Pour Gisèle Delcambre, juge pour enfants à Lille et secrétaire générale de l'Association française des magistrats de la jeunesse, l'incompréhension règne : "Il y a quelque chose qui ne colle pas, on nage dans l'effet d'annonce et dans l'incohérence, ce qui est très questionnant". 

Elle s'appuie notamment sur la fermeture récente des PMI, services de protection maternelle et infantile dans les maternités publiques de Lille, Roubaix, Armentières et Valenciennes : "On va articuler la prévention autour des 0-6 ans, notamment grâce aux PMI mais dans le secteur de Lille, on les ferme une à une", dénonce la magistrate.   
 

80 millions d'euros qui font débat


La majorité des mesures annoncées est soumise à une contractualisation entre l'Etat et les départements, qui ont la compétence de la protection de l'enfance. 

"L'idée n'est pas de contractualiser avec tout le monde, c'est d'abord d'investir massivement dans les départements qui en ont le plus besoin, puis avec d'autres en 2021 et en 2022" a précisé le secrétaire d'Etat, qui disposera en 2020 de 80 millions d'euros pour cette politique. 
 

Pour Jean-René Lecerf, la somme négociée avec le département va permettre de "mettre en place beaucoup plus rapidement la politique d'action précoce à l'égard des tout jeunes enfants.

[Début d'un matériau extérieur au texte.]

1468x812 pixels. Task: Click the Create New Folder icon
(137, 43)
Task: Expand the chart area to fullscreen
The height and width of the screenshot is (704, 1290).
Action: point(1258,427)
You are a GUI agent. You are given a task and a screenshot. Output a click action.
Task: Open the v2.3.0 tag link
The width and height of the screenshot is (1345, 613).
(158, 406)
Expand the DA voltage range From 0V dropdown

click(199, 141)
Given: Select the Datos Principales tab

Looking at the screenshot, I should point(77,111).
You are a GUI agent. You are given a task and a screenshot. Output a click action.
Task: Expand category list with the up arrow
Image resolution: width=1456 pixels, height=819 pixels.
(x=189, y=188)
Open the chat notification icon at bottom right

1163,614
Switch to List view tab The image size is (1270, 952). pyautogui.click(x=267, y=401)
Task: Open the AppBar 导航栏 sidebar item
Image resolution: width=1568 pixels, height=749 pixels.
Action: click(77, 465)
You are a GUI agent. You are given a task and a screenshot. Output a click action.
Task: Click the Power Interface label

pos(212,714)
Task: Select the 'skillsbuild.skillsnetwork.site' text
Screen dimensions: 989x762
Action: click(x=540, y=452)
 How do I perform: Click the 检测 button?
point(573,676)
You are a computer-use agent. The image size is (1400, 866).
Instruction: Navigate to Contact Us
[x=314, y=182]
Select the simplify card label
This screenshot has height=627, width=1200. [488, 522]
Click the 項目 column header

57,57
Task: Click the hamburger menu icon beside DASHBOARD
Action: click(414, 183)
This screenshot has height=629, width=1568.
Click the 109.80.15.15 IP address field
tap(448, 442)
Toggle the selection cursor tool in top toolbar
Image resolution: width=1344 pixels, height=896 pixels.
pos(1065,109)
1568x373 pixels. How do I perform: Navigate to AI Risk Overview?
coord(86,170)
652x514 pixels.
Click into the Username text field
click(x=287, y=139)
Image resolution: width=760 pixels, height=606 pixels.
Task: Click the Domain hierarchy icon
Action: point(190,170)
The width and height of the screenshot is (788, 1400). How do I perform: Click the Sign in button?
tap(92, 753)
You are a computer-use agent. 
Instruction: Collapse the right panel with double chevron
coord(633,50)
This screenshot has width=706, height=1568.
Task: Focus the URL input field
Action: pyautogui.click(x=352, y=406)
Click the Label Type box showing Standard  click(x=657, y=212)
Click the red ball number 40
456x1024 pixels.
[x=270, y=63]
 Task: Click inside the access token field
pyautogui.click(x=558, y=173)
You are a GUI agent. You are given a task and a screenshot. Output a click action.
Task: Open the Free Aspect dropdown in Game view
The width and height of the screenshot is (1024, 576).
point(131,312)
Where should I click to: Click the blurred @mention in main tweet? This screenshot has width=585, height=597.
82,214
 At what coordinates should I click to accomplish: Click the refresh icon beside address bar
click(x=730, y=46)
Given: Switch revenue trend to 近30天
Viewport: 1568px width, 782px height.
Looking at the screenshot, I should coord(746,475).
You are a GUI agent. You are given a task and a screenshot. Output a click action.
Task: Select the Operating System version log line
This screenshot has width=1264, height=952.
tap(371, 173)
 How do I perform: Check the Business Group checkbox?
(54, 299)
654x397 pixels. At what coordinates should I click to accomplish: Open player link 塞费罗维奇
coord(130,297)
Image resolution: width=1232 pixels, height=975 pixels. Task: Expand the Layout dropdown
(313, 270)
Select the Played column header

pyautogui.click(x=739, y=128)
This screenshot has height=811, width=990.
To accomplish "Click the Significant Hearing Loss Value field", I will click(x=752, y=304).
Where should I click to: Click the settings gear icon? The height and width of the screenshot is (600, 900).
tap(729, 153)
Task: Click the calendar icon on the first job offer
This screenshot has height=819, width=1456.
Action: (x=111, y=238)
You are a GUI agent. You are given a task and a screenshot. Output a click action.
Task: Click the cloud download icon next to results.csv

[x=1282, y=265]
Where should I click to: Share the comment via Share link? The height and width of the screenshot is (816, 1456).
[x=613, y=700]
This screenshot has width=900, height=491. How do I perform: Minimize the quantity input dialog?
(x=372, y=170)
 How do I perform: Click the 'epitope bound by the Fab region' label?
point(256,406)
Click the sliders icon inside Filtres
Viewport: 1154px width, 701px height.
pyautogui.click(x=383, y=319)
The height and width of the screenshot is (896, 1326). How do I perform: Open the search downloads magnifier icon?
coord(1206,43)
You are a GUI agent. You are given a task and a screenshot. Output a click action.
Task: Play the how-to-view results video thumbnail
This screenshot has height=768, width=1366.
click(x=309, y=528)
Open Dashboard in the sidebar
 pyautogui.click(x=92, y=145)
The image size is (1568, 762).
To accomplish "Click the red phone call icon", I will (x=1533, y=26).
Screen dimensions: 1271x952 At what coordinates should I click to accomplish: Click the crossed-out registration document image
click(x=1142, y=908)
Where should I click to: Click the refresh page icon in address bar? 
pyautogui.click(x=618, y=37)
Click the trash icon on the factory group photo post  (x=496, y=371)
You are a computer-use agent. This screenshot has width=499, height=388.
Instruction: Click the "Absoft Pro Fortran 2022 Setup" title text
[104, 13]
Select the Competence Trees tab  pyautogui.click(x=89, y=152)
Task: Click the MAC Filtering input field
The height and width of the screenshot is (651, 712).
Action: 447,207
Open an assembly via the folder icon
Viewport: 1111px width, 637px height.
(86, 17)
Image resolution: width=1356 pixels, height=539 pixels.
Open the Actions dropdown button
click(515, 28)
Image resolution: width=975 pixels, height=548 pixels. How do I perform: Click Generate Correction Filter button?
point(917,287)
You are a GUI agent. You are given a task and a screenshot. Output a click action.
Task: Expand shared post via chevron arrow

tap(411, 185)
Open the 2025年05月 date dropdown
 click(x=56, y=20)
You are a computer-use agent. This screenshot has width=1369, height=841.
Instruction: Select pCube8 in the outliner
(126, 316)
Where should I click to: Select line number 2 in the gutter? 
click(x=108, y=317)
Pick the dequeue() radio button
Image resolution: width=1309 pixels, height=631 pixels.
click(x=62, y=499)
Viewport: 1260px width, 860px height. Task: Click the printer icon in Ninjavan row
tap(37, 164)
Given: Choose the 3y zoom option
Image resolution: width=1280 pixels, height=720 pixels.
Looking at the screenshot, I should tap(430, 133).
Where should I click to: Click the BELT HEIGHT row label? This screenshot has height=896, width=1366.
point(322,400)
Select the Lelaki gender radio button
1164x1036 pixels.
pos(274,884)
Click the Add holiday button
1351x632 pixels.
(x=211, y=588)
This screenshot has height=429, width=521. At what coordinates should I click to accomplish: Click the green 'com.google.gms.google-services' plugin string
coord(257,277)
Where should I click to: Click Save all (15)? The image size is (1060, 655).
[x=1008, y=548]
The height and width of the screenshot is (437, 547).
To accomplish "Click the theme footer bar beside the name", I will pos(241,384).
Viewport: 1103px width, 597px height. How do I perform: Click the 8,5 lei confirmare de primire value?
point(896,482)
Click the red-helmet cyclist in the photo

C'est à la fois l'entourage de la jeune future maman, puis de la maman après l'accouchement, la présence systématiquement recherchée du père, des bilans sur 100% des enfants concernés et la mise de l'Etat devant ses responsabilités". 

Une somme à mettre en regard avec les 8 milliards d'euros investis chaque année pour la protection de l'enfance. 

Pourtant, le montant annoncé ne fait pas l'unanimité, notamment chez le syndicat SNUASFP FSU, syndicat national unitaire des assistants sociaux de la fonction publique : "A peine 1% du budget global consacré à la protection de l'enfance.. quand dans le même temps, 30 millions sont retirés du budget fonds sociaux de l'éducation nationale [...] difficile d'y voir une avancée forte". 
  La déception est de mise aussi pour l'association Unicef qui critique un plan d'action qui "manque d'envergure et des moyens nécessaires pour répondre aux nombreuses difficultés rencontrées par la protection de l'enfance." Gisèle Delcambre, juge pour enfants, est du même avis. "Pour en avoir échangé avec d'autres collègues, on est réservés pour ne pas dire qu'on est déçus."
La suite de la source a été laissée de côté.